By the central limit theorem we have that for a an iid sequence $X_i$ with mean $\mu$ and variance $\sigma^2$ that,
$$\sqrt{n}\frac{\overline{X}_n-\mu}{\sigma}\rightarrow_d N(0,1)$$ as $n\rightarrow\infty$
But this also implies that for sufficiently large $n$ we have approximately,
$$ \overline{X}_n \sim N(\mu,\sigma^2/n) $$
And as $n \rightarrow\infty$ we have $\overline{X}_n \sim N(\mu,0)=\mu$
So we have $P(\lim_{n\rightarrow{\infty}}\overline{X}_n=\mu)=1$. Which would mean that the CLT implies the LLN. This reasoning is probably false since the convergence for the CLT is weak. But still it seems plausible since the limiting distribution will just be a constant. Can someone point out what is wrong with this reasoning?
If $\sqrt{n}(\bar{X}_n-\mu)\xrightarrow{d}N(0, \sigma^2)$, then for any $\epsilon>0$, $$ \mathsf{P}(|\bar{X}_n-\mu|> \epsilon)=\mathsf{P}(|\sqrt{n}(\bar{X}_n-\mu)|> \sqrt{n}\epsilon)\to 0. $$ as $n\to\infty$. That is, $\bar{X}_n\xrightarrow{p}\mu$.

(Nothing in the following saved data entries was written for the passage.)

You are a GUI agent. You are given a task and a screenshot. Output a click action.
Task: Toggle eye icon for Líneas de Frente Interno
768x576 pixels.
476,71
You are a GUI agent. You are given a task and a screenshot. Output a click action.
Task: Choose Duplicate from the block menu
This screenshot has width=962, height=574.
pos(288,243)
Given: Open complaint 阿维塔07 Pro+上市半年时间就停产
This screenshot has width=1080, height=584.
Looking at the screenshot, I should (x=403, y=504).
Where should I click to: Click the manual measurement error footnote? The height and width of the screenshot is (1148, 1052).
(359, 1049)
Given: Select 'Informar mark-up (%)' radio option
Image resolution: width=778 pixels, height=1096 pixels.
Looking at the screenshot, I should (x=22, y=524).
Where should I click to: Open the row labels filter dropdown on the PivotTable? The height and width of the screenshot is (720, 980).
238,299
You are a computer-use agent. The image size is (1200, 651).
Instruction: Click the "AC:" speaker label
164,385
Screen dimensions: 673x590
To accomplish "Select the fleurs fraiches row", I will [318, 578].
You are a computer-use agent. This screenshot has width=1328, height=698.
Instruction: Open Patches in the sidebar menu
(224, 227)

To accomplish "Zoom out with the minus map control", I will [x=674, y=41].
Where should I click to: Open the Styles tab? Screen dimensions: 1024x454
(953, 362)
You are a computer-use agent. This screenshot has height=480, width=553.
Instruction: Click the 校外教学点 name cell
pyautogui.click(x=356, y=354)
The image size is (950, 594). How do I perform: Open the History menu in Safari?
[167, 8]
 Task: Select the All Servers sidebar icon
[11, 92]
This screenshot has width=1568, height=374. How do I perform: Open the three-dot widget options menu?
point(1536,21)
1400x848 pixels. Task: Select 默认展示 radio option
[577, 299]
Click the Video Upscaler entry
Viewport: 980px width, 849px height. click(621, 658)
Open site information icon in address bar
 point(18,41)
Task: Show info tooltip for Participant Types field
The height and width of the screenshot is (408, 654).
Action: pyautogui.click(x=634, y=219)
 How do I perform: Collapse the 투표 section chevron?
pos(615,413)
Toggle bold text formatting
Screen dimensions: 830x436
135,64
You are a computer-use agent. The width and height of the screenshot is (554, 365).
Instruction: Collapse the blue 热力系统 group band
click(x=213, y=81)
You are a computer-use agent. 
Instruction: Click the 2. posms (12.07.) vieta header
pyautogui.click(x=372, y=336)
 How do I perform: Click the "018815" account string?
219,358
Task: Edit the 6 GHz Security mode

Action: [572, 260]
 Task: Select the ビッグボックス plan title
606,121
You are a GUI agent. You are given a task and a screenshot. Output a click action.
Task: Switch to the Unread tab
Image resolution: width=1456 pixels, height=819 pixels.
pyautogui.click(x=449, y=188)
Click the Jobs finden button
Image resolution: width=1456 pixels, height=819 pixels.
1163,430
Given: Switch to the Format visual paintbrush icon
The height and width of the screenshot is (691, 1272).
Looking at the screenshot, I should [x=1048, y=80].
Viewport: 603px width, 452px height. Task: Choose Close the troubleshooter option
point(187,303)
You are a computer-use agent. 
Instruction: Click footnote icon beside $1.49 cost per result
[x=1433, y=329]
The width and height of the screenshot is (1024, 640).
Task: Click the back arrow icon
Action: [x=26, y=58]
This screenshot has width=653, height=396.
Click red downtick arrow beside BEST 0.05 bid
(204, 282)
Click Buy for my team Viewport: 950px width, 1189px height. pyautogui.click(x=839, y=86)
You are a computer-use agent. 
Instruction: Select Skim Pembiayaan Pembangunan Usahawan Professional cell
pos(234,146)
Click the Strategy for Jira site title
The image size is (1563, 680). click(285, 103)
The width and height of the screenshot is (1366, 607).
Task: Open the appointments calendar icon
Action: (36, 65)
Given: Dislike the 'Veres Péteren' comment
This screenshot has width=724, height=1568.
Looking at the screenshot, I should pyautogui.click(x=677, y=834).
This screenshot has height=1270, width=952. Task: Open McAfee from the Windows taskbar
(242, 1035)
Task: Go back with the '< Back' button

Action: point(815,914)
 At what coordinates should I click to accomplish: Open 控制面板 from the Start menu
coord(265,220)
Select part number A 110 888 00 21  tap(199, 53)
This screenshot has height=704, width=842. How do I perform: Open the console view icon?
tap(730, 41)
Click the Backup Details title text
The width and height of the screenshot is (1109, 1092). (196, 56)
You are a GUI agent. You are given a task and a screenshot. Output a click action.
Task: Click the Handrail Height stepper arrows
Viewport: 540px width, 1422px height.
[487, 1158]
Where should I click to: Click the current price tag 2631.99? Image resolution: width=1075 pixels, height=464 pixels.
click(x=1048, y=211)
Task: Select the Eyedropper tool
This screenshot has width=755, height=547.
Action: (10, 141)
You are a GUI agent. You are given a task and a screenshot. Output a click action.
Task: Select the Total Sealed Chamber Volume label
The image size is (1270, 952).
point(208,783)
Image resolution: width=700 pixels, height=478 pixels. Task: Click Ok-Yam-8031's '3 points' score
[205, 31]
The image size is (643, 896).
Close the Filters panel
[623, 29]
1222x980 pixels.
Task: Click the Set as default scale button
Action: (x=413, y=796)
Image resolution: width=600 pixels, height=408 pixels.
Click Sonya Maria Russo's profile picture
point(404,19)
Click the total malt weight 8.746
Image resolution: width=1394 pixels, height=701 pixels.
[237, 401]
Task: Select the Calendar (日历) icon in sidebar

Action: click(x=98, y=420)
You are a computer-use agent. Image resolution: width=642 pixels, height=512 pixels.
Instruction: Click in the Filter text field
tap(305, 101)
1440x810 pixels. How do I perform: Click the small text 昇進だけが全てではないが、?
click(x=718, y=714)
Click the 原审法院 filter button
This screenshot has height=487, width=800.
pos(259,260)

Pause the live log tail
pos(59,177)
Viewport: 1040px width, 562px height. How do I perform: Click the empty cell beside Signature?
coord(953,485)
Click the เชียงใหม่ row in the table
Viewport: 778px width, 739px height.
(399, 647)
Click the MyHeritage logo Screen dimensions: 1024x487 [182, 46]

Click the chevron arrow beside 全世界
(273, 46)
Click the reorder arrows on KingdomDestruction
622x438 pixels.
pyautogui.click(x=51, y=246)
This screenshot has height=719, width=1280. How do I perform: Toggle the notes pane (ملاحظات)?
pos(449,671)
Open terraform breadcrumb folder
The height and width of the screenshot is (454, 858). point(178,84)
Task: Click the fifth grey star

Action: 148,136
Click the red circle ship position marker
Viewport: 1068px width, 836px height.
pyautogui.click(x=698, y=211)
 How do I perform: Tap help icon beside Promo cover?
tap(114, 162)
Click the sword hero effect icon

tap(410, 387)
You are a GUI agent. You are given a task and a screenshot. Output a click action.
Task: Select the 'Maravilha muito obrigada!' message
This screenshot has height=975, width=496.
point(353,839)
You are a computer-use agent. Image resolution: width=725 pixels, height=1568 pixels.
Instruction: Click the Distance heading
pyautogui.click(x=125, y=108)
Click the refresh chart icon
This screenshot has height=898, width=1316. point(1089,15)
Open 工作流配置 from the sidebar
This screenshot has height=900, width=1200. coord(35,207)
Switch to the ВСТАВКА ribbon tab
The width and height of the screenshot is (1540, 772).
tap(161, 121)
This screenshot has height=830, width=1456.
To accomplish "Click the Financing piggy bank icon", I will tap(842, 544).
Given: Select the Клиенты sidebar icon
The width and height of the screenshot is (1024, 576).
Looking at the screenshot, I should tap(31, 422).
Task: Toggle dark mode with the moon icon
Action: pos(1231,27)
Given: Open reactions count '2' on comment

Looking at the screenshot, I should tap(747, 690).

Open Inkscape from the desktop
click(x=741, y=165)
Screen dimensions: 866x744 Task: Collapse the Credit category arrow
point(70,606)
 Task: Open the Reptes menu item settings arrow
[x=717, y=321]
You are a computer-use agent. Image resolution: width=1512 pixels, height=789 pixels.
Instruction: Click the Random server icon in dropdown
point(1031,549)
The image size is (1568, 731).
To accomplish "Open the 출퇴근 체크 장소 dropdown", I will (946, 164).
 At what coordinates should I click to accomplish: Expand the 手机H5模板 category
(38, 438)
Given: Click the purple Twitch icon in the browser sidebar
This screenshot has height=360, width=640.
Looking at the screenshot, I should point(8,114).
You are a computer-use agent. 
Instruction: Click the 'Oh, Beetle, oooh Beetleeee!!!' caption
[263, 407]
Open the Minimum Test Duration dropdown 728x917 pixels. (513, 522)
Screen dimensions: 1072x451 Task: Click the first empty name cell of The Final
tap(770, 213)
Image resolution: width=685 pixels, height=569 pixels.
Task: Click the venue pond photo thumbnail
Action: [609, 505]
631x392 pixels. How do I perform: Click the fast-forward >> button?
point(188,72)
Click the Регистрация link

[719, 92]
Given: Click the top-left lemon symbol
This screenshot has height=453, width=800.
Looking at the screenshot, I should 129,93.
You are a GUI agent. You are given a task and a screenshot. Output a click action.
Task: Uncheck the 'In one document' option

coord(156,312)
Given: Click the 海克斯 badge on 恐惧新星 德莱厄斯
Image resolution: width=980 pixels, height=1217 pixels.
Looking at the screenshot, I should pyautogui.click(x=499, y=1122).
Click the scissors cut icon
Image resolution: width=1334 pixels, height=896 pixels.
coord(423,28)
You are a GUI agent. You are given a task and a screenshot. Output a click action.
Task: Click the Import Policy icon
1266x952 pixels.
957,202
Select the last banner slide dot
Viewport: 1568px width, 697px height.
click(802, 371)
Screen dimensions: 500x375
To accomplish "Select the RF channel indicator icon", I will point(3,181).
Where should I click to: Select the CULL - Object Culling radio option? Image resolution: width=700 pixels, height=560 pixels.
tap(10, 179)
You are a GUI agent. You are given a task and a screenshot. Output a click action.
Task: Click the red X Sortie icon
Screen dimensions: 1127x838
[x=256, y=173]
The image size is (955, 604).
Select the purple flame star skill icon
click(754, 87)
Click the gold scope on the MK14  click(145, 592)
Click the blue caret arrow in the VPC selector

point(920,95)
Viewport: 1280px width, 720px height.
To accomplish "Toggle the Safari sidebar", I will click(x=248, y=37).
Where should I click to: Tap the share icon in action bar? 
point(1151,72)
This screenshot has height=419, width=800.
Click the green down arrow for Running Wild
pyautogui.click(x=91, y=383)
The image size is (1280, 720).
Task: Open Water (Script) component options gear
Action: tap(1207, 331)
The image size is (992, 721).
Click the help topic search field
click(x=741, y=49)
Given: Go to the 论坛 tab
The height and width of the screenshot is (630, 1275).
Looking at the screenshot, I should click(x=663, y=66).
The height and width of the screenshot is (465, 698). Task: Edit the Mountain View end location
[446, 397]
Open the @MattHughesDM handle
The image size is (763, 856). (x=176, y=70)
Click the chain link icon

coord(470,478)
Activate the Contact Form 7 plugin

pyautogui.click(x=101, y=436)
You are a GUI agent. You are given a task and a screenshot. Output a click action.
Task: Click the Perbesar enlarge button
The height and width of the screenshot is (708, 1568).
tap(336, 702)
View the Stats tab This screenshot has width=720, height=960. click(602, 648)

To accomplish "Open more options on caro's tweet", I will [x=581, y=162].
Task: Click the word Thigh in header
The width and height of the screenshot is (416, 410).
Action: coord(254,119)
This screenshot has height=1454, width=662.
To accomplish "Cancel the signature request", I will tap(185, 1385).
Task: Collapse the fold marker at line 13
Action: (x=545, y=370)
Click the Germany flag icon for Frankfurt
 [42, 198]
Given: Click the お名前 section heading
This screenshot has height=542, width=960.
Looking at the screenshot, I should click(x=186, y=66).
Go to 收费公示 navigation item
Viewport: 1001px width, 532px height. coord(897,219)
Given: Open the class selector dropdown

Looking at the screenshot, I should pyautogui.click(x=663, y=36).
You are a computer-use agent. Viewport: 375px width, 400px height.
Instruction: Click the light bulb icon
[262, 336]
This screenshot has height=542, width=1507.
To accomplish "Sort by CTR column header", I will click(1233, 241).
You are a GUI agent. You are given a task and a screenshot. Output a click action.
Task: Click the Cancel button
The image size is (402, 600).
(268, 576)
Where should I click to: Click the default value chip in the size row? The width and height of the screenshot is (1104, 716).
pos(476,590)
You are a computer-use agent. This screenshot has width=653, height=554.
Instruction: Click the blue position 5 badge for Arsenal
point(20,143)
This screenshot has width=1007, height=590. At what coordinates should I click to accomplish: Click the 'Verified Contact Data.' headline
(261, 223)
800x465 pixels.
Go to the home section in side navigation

As for the a.s. convergence assume, in addition, that $v_3:=\mathsf{E}|X_1|^3<\infty$. Then, using a non-uniform Berry-Esseen bound for i.i.d. sequences, \begin{align} \sum_{n\ge 1}\mathsf{P}(|\sqrt{n}(\bar{X}_n-\mu)|> \sqrt{n}\epsilon)&\le 2\sum_{n\ge 1}\bar{\Phi}\!\left(\sqrt{n}\epsilon/\sigma\right)+\frac{Cv_3}{(1+(\sqrt{n}\epsilon/\sigma)^3)\sqrt{n}} \\ &\le 2\int_0^{\infty}\bar{\Phi}\!\left(\sqrt{x}\epsilon/\sigma\right)+\frac{Cv_3}{(1+(\sqrt{x}\epsilon/\sigma)^3)\sqrt{x}}dx \\ &=\frac{\sqrt{2\pi}\sigma^2}{\epsilon^2}+\frac{C8\sqrt{3}\pi \sigma v_3}{\epsilon}<\infty, \end{align} where $C>0$ is a constant. That is, $\mathsf{P}(|\bar{X}_n-\mu|> \epsilon\text{ i.o.})=0$.